[Saved entries]
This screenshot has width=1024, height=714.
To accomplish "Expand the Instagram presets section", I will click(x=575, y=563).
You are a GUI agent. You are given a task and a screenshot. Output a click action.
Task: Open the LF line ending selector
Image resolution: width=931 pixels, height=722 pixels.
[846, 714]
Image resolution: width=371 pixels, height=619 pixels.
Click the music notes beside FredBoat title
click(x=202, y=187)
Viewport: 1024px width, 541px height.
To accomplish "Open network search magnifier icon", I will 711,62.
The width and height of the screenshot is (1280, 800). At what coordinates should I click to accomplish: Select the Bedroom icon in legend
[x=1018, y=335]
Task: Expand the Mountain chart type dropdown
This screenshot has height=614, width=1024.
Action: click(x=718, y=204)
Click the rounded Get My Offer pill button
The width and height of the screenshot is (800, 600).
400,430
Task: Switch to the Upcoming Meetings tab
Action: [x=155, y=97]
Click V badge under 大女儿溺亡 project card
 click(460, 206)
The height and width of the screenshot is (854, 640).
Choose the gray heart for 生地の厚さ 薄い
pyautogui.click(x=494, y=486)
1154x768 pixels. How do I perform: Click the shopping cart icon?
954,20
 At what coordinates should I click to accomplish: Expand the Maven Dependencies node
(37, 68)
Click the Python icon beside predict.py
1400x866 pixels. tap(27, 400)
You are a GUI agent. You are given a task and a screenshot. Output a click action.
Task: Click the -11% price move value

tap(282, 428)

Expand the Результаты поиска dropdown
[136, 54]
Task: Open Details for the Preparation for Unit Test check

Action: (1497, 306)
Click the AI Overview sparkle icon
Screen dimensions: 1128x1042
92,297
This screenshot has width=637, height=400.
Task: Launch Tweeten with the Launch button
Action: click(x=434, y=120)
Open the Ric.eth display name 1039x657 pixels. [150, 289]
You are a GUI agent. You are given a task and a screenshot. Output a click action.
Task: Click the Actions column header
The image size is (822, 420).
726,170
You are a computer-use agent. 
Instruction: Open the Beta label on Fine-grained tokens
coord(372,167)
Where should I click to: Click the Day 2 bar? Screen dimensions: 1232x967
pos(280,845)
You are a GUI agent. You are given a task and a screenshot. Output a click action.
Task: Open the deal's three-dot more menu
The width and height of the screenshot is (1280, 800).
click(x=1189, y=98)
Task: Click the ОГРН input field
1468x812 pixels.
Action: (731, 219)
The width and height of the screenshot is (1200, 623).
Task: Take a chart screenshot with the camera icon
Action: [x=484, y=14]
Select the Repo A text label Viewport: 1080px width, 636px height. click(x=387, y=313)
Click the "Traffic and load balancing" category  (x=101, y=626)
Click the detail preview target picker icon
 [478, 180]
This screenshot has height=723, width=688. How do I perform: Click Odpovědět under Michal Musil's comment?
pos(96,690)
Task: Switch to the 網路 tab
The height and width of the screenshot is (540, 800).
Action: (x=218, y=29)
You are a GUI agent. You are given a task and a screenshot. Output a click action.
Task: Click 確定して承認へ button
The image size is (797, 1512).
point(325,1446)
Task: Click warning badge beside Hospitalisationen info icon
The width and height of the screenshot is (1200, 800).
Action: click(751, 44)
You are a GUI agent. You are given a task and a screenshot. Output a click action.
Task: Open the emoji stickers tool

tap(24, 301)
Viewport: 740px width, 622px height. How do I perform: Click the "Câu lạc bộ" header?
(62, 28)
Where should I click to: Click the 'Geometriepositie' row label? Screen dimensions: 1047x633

- REQUIRED ACTION: Without skipping anything, transcribe every line above exactly.

- RESPONSE TO THIS EXERCISE:
This screenshot has width=1024, height=714.
To accomplish "Expand the Instagram presets section", I will click(x=575, y=563).
You are a GUI agent. You are given a task and a screenshot. Output a click action.
Task: Open the LF line ending selector
Image resolution: width=931 pixels, height=722 pixels.
[846, 714]
Image resolution: width=371 pixels, height=619 pixels.
Click the music notes beside FredBoat title
click(x=202, y=187)
Viewport: 1024px width, 541px height.
To accomplish "Open network search magnifier icon", I will 711,62.
The width and height of the screenshot is (1280, 800). At what coordinates should I click to accomplish: Select the Bedroom icon in legend
[x=1018, y=335]
Task: Expand the Mountain chart type dropdown
This screenshot has height=614, width=1024.
Action: click(x=718, y=204)
Click the rounded Get My Offer pill button
The width and height of the screenshot is (800, 600).
400,430
Task: Switch to the Upcoming Meetings tab
Action: [x=155, y=97]
Click V badge under 大女儿溺亡 project card
 click(460, 206)
The height and width of the screenshot is (854, 640).
Choose the gray heart for 生地の厚さ 薄い
pyautogui.click(x=494, y=486)
1154x768 pixels. How do I perform: Click the shopping cart icon?
954,20
 At what coordinates should I click to accomplish: Expand the Maven Dependencies node
(37, 68)
Click the Python icon beside predict.py
1400x866 pixels. tap(27, 400)
You are a GUI agent. You are given a task and a screenshot. Output a click action.
Task: Click the -11% price move value

tap(282, 428)

Expand the Результаты поиска dropdown
[136, 54]
Task: Open Details for the Preparation for Unit Test check

Action: (1497, 306)
Click the AI Overview sparkle icon
Screen dimensions: 1128x1042
92,297
This screenshot has width=637, height=400.
Task: Launch Tweeten with the Launch button
Action: click(x=434, y=120)
Open the Ric.eth display name 1039x657 pixels. [150, 289]
You are a GUI agent. You are given a task and a screenshot. Output a click action.
Task: Click the Actions column header
The image size is (822, 420).
726,170
You are a computer-use agent. 
Instruction: Open the Beta label on Fine-grained tokens
coord(372,167)
Where should I click to: Click the Day 2 bar? Screen dimensions: 1232x967
pos(280,845)
You are a GUI agent. You are given a task and a screenshot. Output a click action.
Task: Open the deal's three-dot more menu
The width and height of the screenshot is (1280, 800).
click(x=1189, y=98)
Task: Click the ОГРН input field
1468x812 pixels.
Action: (731, 219)
The width and height of the screenshot is (1200, 623).
Task: Take a chart screenshot with the camera icon
Action: [x=484, y=14]
Select the Repo A text label Viewport: 1080px width, 636px height. click(x=387, y=313)
Click the "Traffic and load balancing" category  (x=101, y=626)
Click the detail preview target picker icon
 [478, 180]
This screenshot has height=723, width=688. How do I perform: Click Odpovědět under Michal Musil's comment?
pos(96,690)
Task: Switch to the 網路 tab
The height and width of the screenshot is (540, 800).
Action: (x=218, y=29)
You are a GUI agent. You are given a task and a screenshot. Output a click action.
Task: Click 確定して承認へ button
The image size is (797, 1512).
point(325,1446)
Task: Click warning badge beside Hospitalisationen info icon
The width and height of the screenshot is (1200, 800).
Action: click(751, 44)
You are a GUI agent. You are given a task and a screenshot. Output a click action.
Task: Open the emoji stickers tool

tap(24, 301)
Viewport: 740px width, 622px height. How do I perform: Click the "Câu lạc bộ" header?
(62, 28)
Where should I click to: Click the 'Geometriepositie' row label? Screen dimensions: 1047x633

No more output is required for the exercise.